販売員の仕事は、目の前のお客さんに新たな視点を提供することです。

 お客さんが探していた商品や売れ筋の商品に対してひと言アシストするような仕事はもはや販売員の仕事ではない。ECでも代替できますから。販売員主導の提案をお客と同じ空間でできる店頭でどういう価値を生み出せるかが大事です。出来なければ販売員は不要と言われても仕方ありません。

 どうモチベーションを上げていくか。今さらですが、顧客作りしかない。簡単には売れない時代に、顧客が少ない販売員がしんどくなってモチベーションが上がらないのは当たり前。毎回初めての人に接して、買ってくれたら良いですが、そうでない場合が多いでしょう。こんな毎日が続けば楽しくない。

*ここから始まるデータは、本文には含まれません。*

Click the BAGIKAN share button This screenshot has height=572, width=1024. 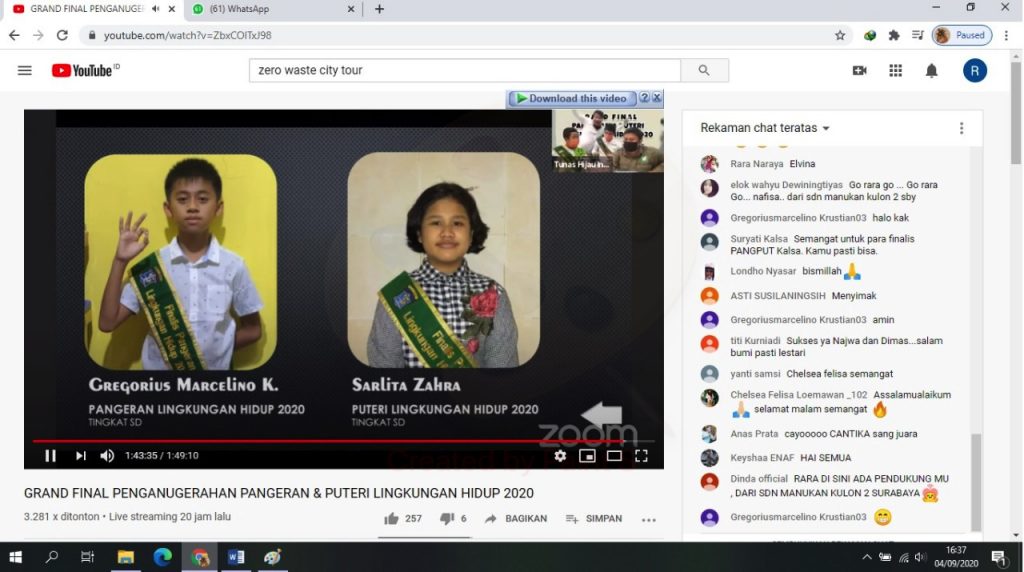pyautogui.click(x=516, y=519)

 トップ販売員は見極めがうまい。声掛けして「あ、違うな」と思ったら、切り替えて別のお客に行ったりする。出来ない販売員はその〝当て感〟を持ち合わせていないから、「無視された」「自分の価値って」と悩んでしまう。だから顧客作りが大事なんです。「ステュディオス」にいた時の同僚も、新規がとにかく嫌という理由で積極的に顧客作りに注力し数字を作っていました。知っているお客と洋服選びをするわけですから、楽しいはずですよね。

 初めて接客したお客が購入してくれて、自分の顧客になってもらうためには2回目の来店が大事です。その際、自分の印象付けができていないと意味がありません。クロージングの少し前にSNSの話をうまく持ち出してつながるようにしましょう。それができれば、次回来店の動線もできます。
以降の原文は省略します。